The chamber was lit by a solitary candle on the window-ledge. Karina stood in front of her guilded mirror, surveying her handiwork in the half-light. She had wound a silken sash around her chest to flatten her breasts, and put on a faded page boy’s tunic and breeches she had stolen from a clothesline in the servants quarters. Her soft leather boots came courtesy of Toran’s chamber. They were a little too large, but she had knotted the laces several times around her ankles. Unfortunately, she still looked like a woman trying to impersonate a boy.
“I need a cape with a cowl,” she asserted, but the only ones she owned were ceremonial robes. Where on earth had Lorenso acquired the ones he gave Alecsis and Antano? She wondered whether she should return to the magician’s chambers and search for one. But Karina didn’t want to risk wandering through the palace again. Neither did she want to take the same route they used to aid their escape.
Hiding behind the curtain to Lorenso’s sleeping quarters, she’d overheard their destination, and only needed to follow the road to Braythe. No doubt they would take the back route. Karina hoped she could find the unmarked tracks in the darkness.
A soft rustling sound made her swing round, her heart knocking loudly against her chest. Her maid, Nira, stood in the doorway between the inner and outer chambers. Clad in her white nightdress, she looked like a ghost come to haunt her, but Karina’s heartbeat subsided to a bearable level. Nira could be trusted to keep her mouth shut.

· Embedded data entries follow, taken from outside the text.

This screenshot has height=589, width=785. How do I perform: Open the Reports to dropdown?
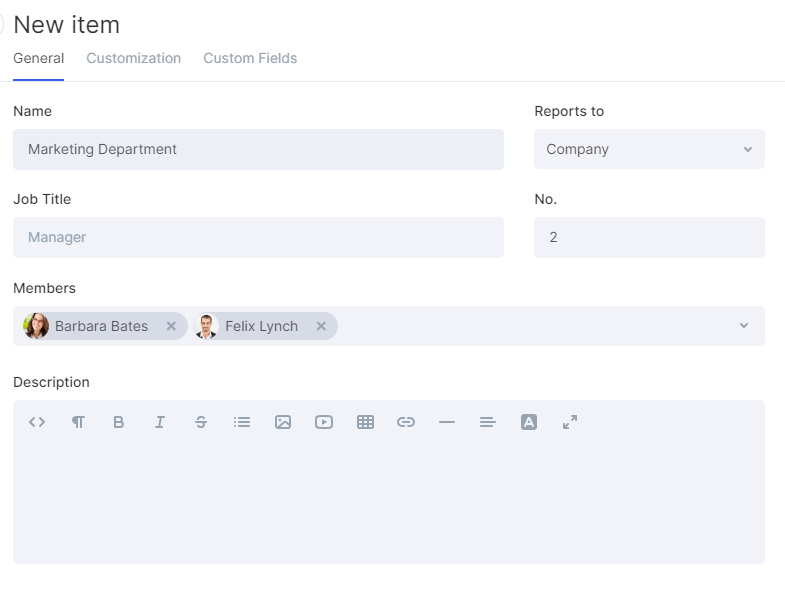pyautogui.click(x=649, y=149)
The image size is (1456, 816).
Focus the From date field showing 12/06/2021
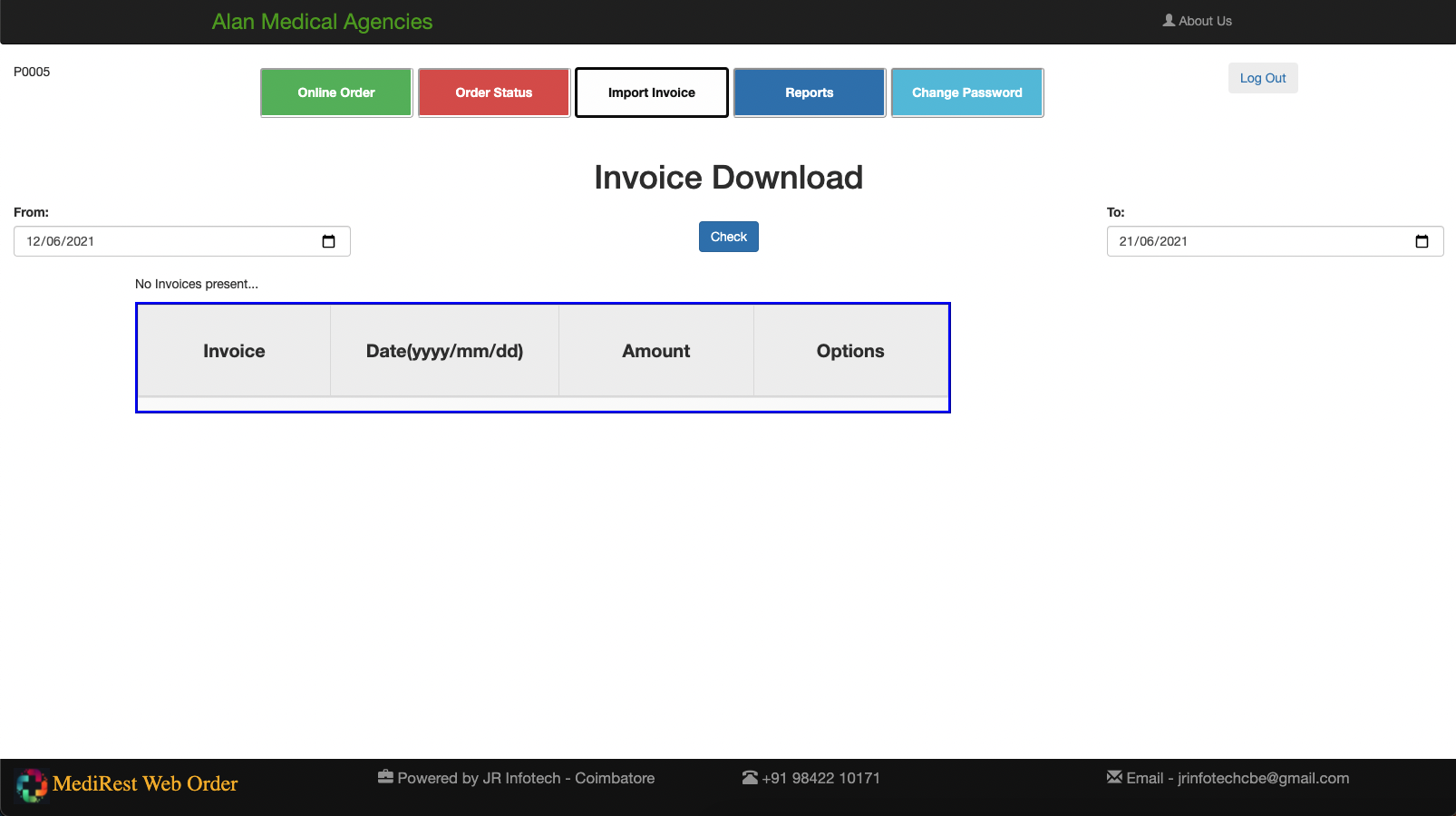163,241
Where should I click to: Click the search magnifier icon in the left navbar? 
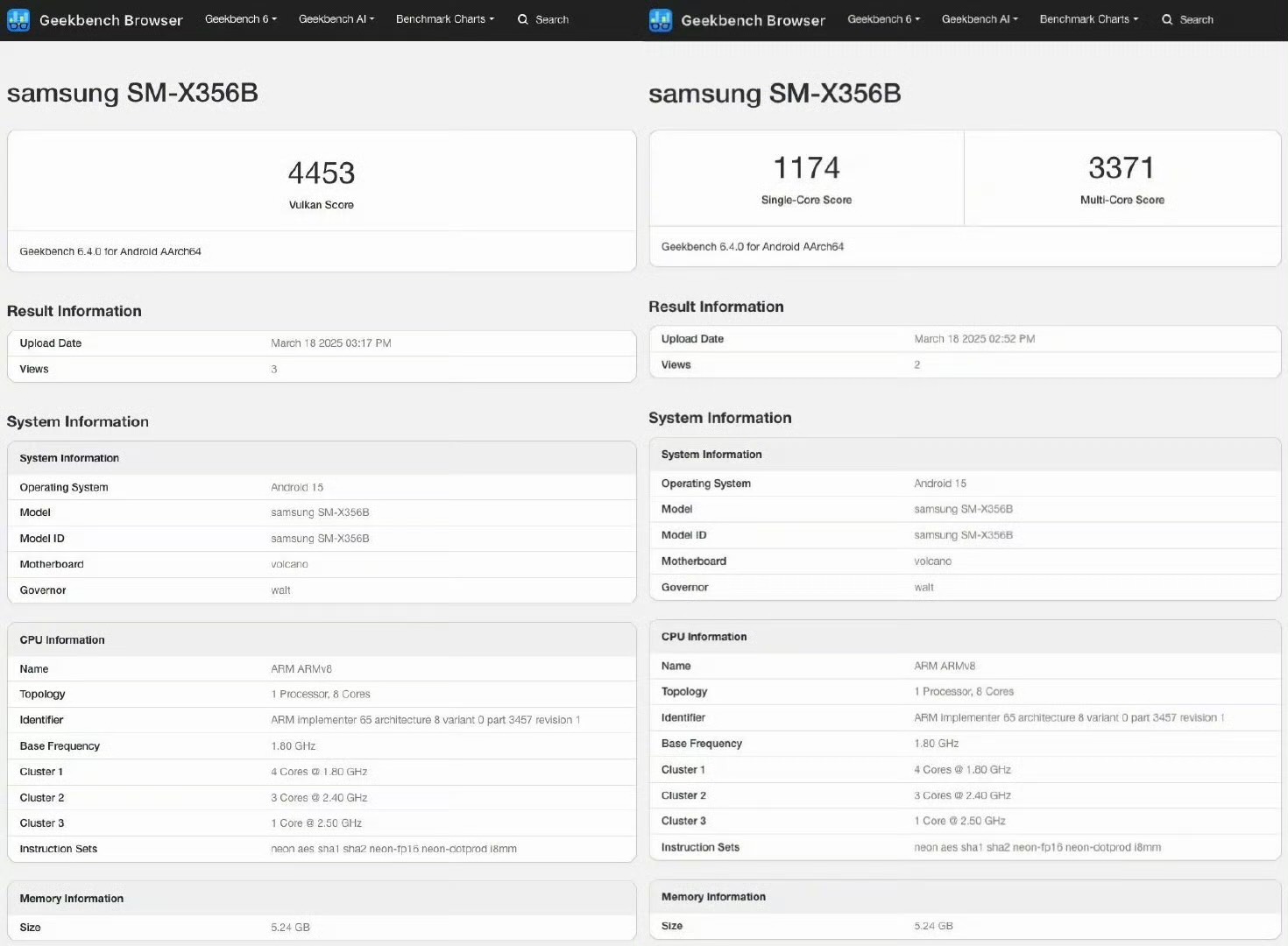[x=523, y=19]
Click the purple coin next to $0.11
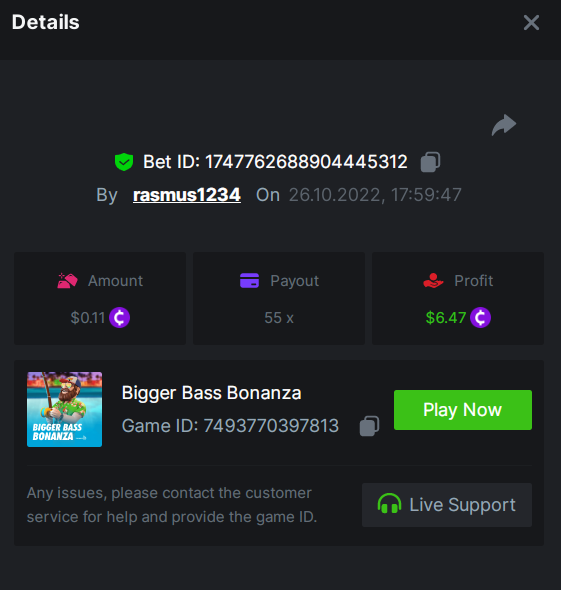Image resolution: width=561 pixels, height=590 pixels. tap(120, 318)
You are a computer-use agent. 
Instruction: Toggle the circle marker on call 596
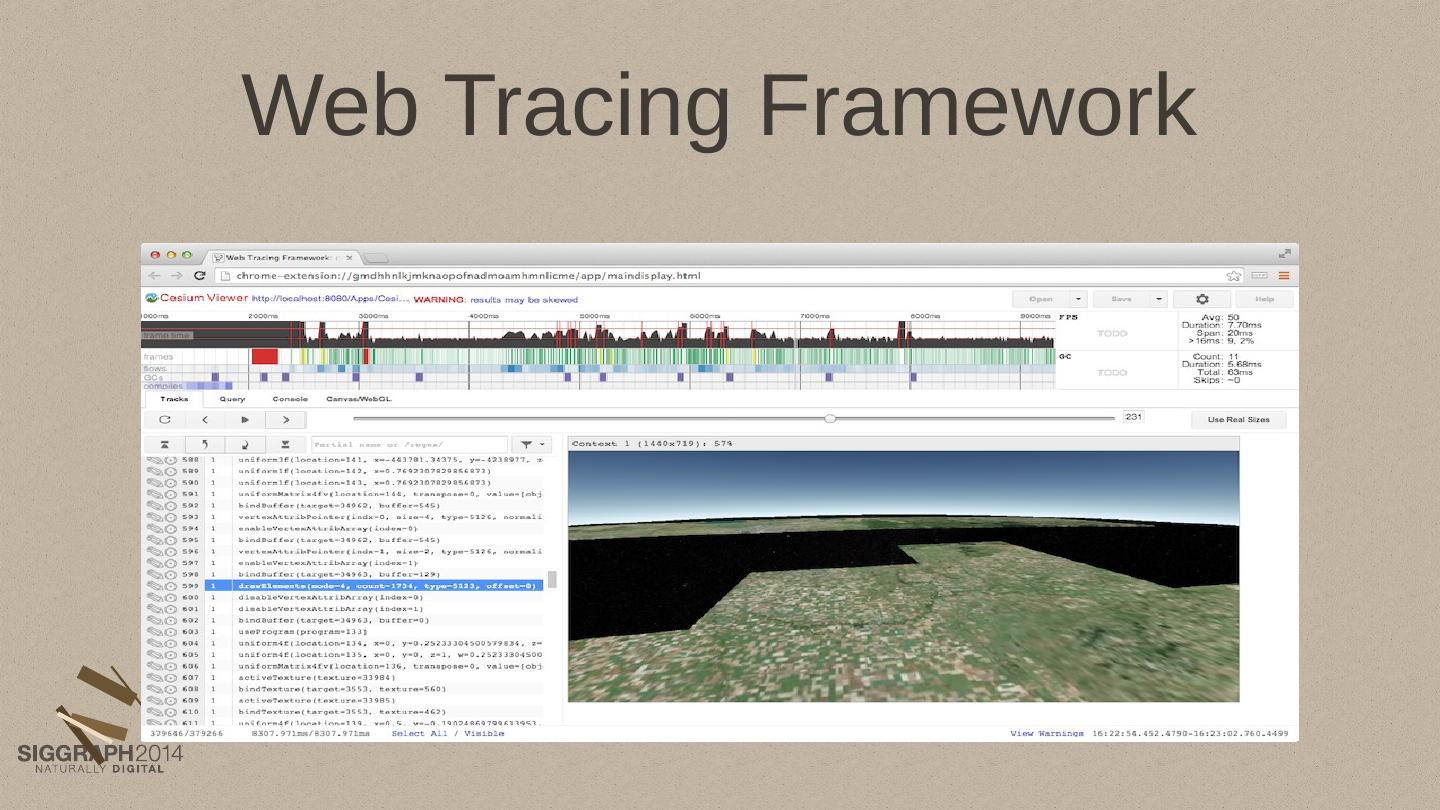click(x=171, y=552)
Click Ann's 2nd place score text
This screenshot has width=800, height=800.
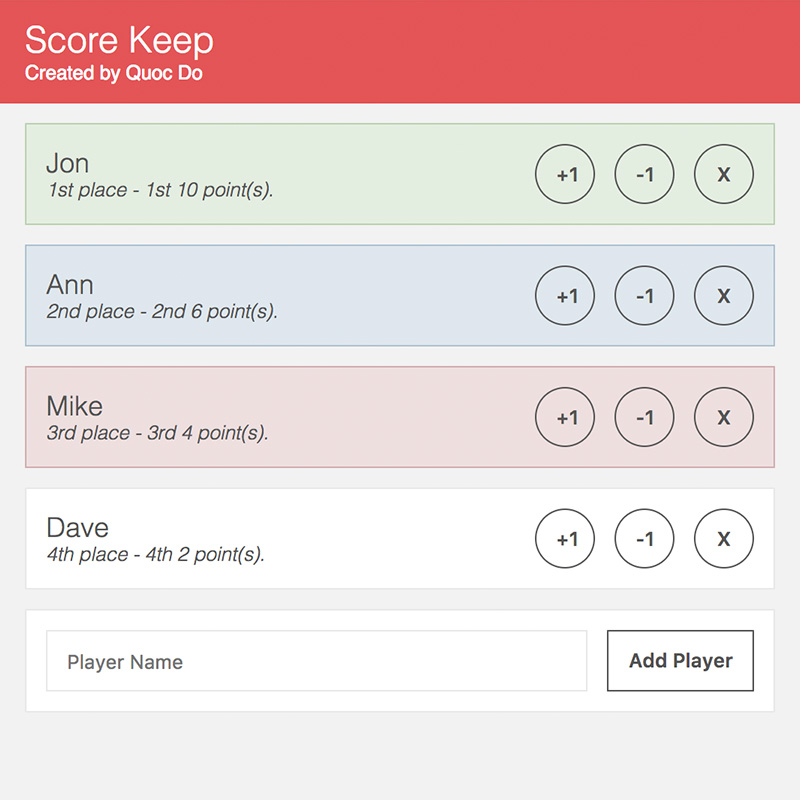pos(162,311)
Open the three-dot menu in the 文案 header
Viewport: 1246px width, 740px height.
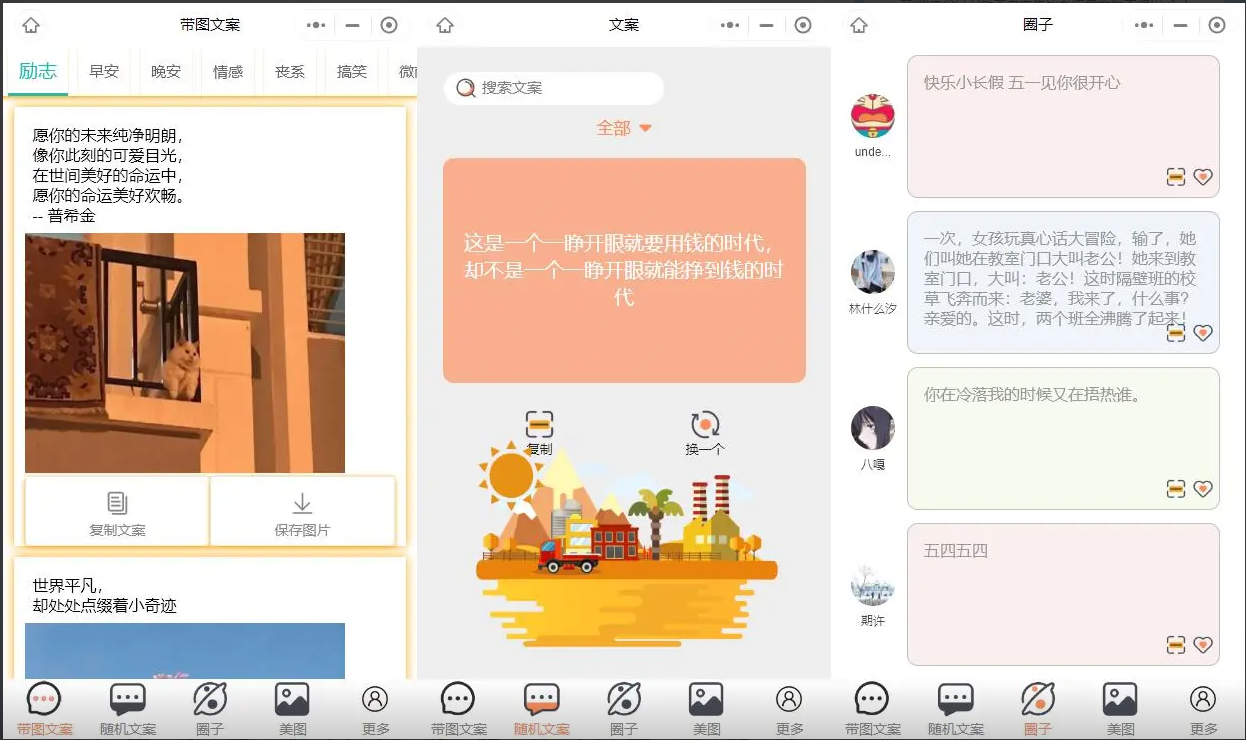(x=729, y=25)
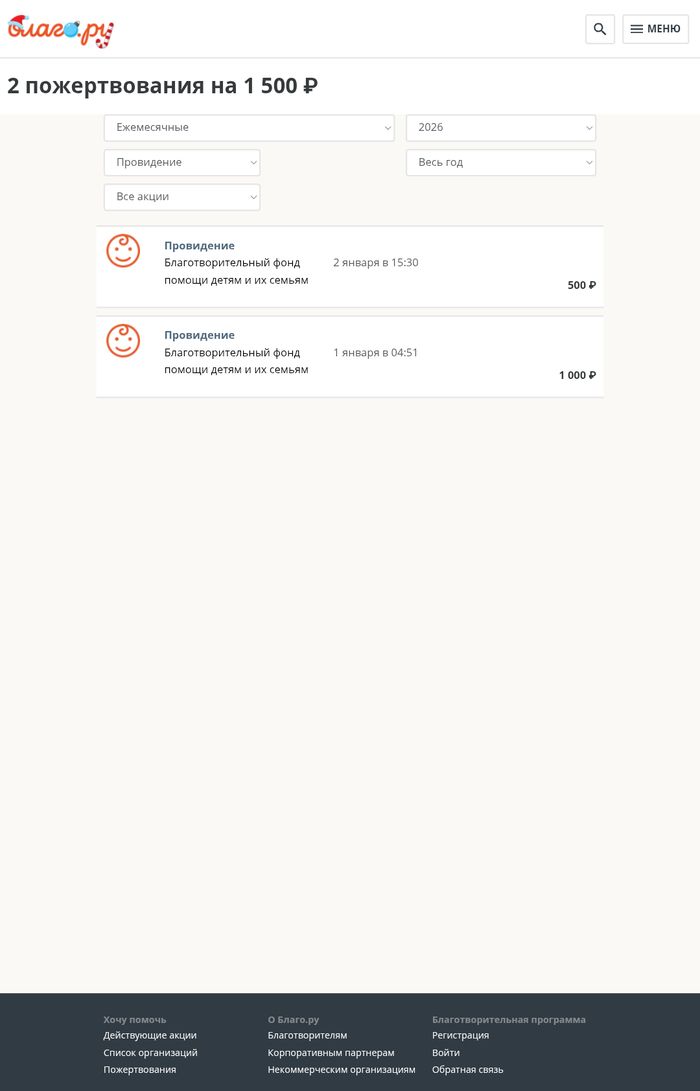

“I should have known ye’d come up with some harebrained scheme to save yer stone-faced warrior,” Nira admonished, stepping into the room. Few maids would dare speak to their mistresses with such boldness, but Karina and Nira had engaged in this playful banter for years.
“It isn’t harebrained. If ye want the truth, he’s already escaped, and all I’m doing is following him.”
Nira placed her hands on her hips, her teasing tone gone. “On no yer not. Princesses don’t go chasing a condemned man into the night. What ye should really be doing is reporting the escape to yer father.”
Karina stared at her in dismay. “You can’t be serious!”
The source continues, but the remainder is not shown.